Despite overwhelming evidence, the idea that God brought everything into existence in six days was still supported, and certain Christian thinkers asserted that God also brought all the fossils and artifacts into existence in these six days also. This was not mentioned in Holy Scripture, nor was it ever explained why God would create fossils and embed them in the earth. Another equally absurd idea was put forth: the Devil and his minions were responsible for creating horrible creatures, and God, in Creation, destroyed them (resulting in fossils) and the chaos perpetrated by the Devil and gave us, in six days, the earth we see today. This explanation was also never mentioned in Holy Scripture for some reason.

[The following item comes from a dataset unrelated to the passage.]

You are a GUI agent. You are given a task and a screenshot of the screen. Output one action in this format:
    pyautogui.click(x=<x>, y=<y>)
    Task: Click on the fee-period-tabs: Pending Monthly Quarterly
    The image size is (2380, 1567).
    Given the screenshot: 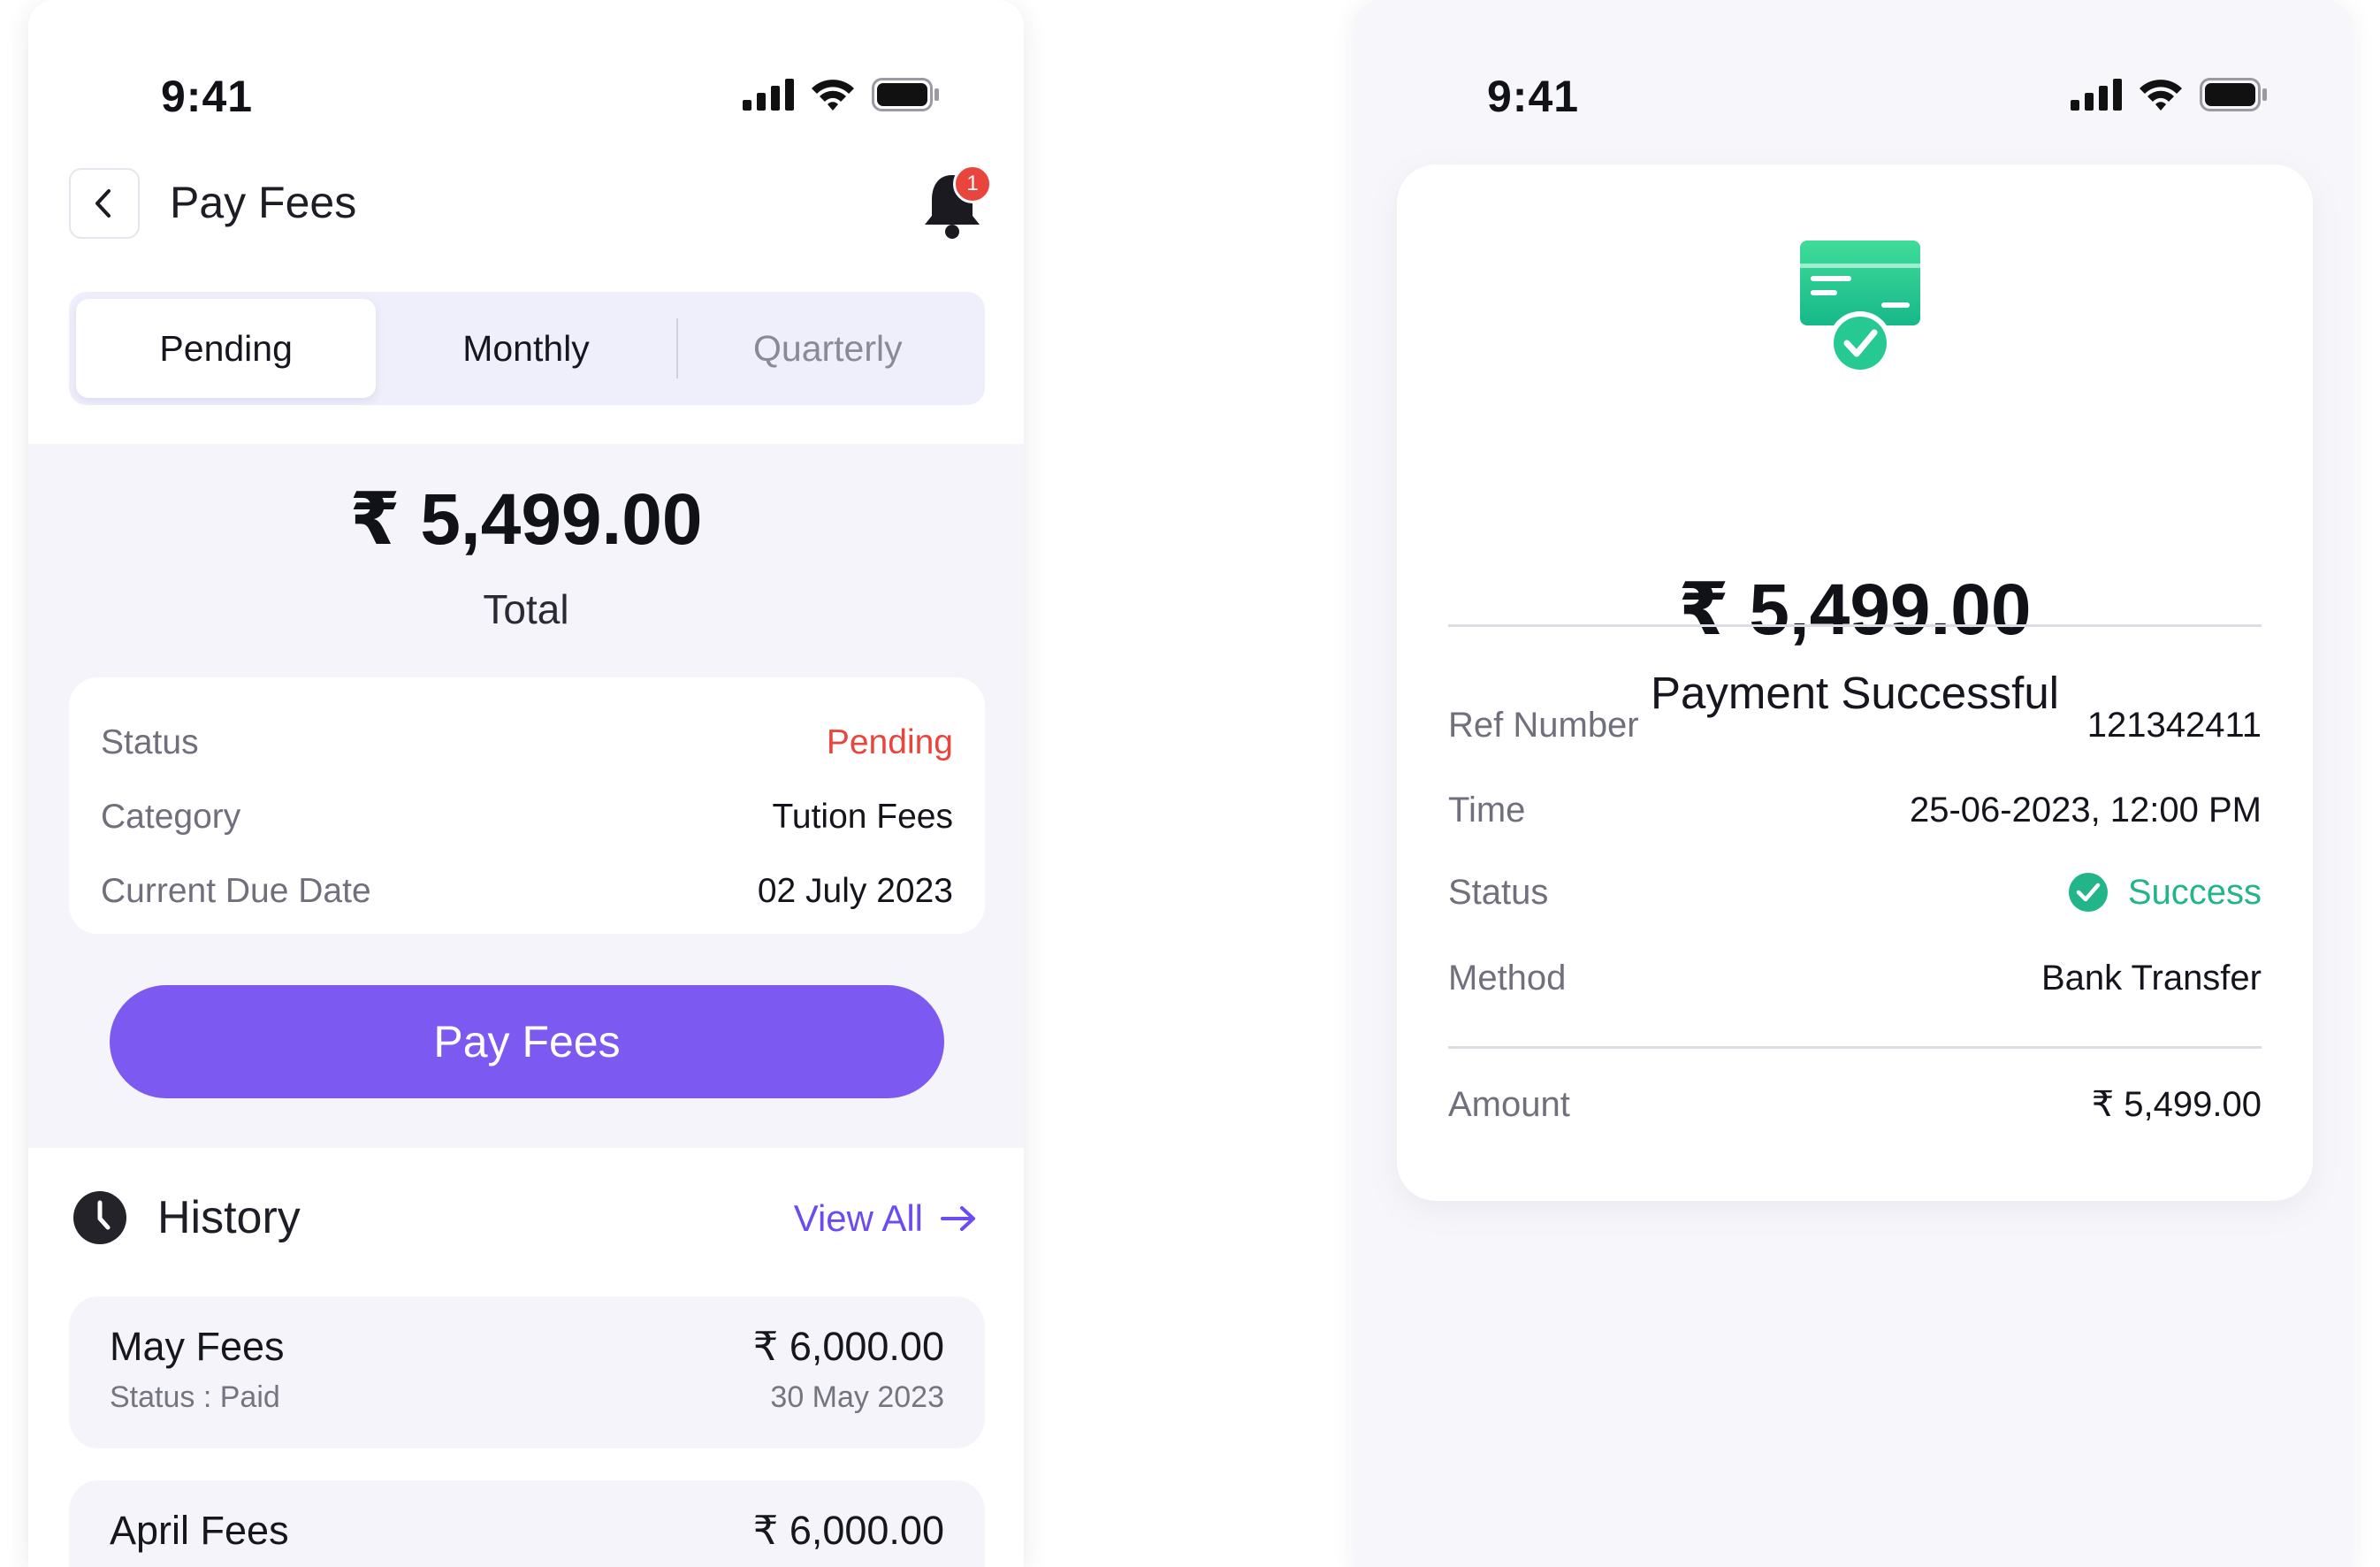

The science of geology, along with what we now call archaeology, anthropology, and paleontology, was producing more proof in each and every year against the unsound principles of the book of Genesis, and more and more Christian sects were relenting. However, the last great *proof* of Genesis concerning fossils and rocks from the earth came from a Dr. Gladstone in 1885. He merely mixed passages from the Canon with select findings to conclude Genesis was the true account concerning Creation; this was expertly refuted by Professor Huxley of England with overwhelming evidence to the contrary and piercing logic.

So the discovery of fossils of early man and dinosaurs and later, carbon dating, destroyed the mythology of Genesis, a book that was proven to have been largely stolen and fabricated by the ancient Hebrews (the book of Exodus was also stolen and fabricated). Since the 1900s, no self-respecting church (especially Catholic) will state the earth is 6,000 years old, flat, and at the center of the universe, although some do. A Google search will yield websites designed by people of this persuasion, and the choice is whether to laugh or cry.